What is it therefore that comes to pass in human evolution? Christ and Lucifer, the one as a cosmic god and the other as a god within the human soul, dwelt side by side in ancient times, one to be found in the upper regions and the other in the nether regions; then the evolution of the world progressed and for some time it was known that Dionysos, or Lucifer, was far away from the Earth; on the other hand the cosmic Christ was felt to be penetrating the Earth to a greater and greater degree; Lucifer again became visible, and was once more able to be known.
The paths taken by these two divine spiritual beings may be pictured more or less in the following way: they approached the Earth from two different sides; Lucifer became invisible at the time when his path cut across that of the Christ — his light was overpowered by the Christ light. The Christ entered the human soul, became the planetary spirit of the Earth, growing more and more to be the mystical Christ within human souls, and can be felt and realized through inner experiences. In this way the soul becomes gradually more capable of again beholding the other being, who took the reverse way, from within to without. Lucifer, from a being within man's inner nature, a purely earthly being such as he was when he was sought in the Mysteries leading to the underworld, becomes a cosmic god. He will appear in ever-greater radiance in the outer world which we behold when we look through the tapestry of the sense world. Man's vision will become reversed. In the past Lucifer was seen behind the veil of the inner soul world, and the Christ, as by Zarathustra, behind the veil of the sense-world, but in the future the Christ will to an ever greater degree be realized by inner spiritual meditation and Lucifer will be found when the gaze is directed outwards into cosmic regions.

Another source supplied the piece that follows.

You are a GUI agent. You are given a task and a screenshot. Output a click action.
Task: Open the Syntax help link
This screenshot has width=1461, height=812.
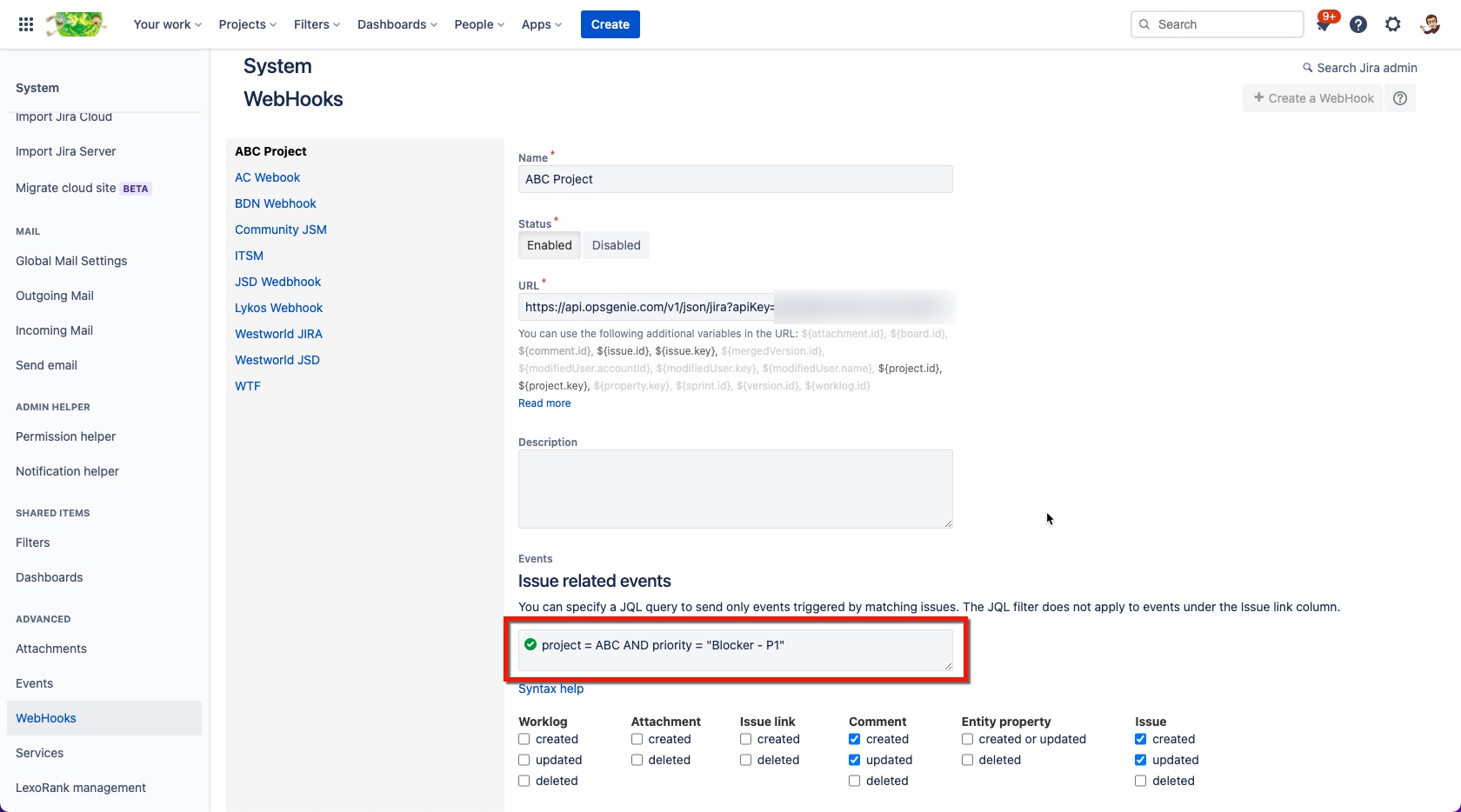[x=550, y=688]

Thus we have to record a complete reversal of the conditions by which man can acquire knowledge in the course of human evolution. The Christ, an erstwhile cosmic god, has become an earthly god, who is henceforth the soul of the Earth; Lucifer, an erstwhile earthly god, has become a cosmic god. And when, in the future, man desires again to ascend to the external spiritual world hidden behind the veil of the sense-world, and is not willing to stop short at the external and material, he must penetrate through the sense-world into the spiritual world and must allow himself to be borne to the light by the ‘Light Bringer.’ No faculties for penetration into that region can arise in man if he does not create them out of the forces flowing to him from Lucifer's kingdom. Men would be drowned in the sea of materialism, would persist in the belief that there is nothing except the outer world of matter, if they did not ascend to inspiration through the Luciferic principle. Just as the Christ principle exists to strengthen our inner being, so the Luciferic principle intensifies and develops those faculties by means of which we have to penetrate into the spiritual worlds fully and completely.
Lucifer will intensify our understanding and comprehension of the world; the Christ will strengthen us perpetually within.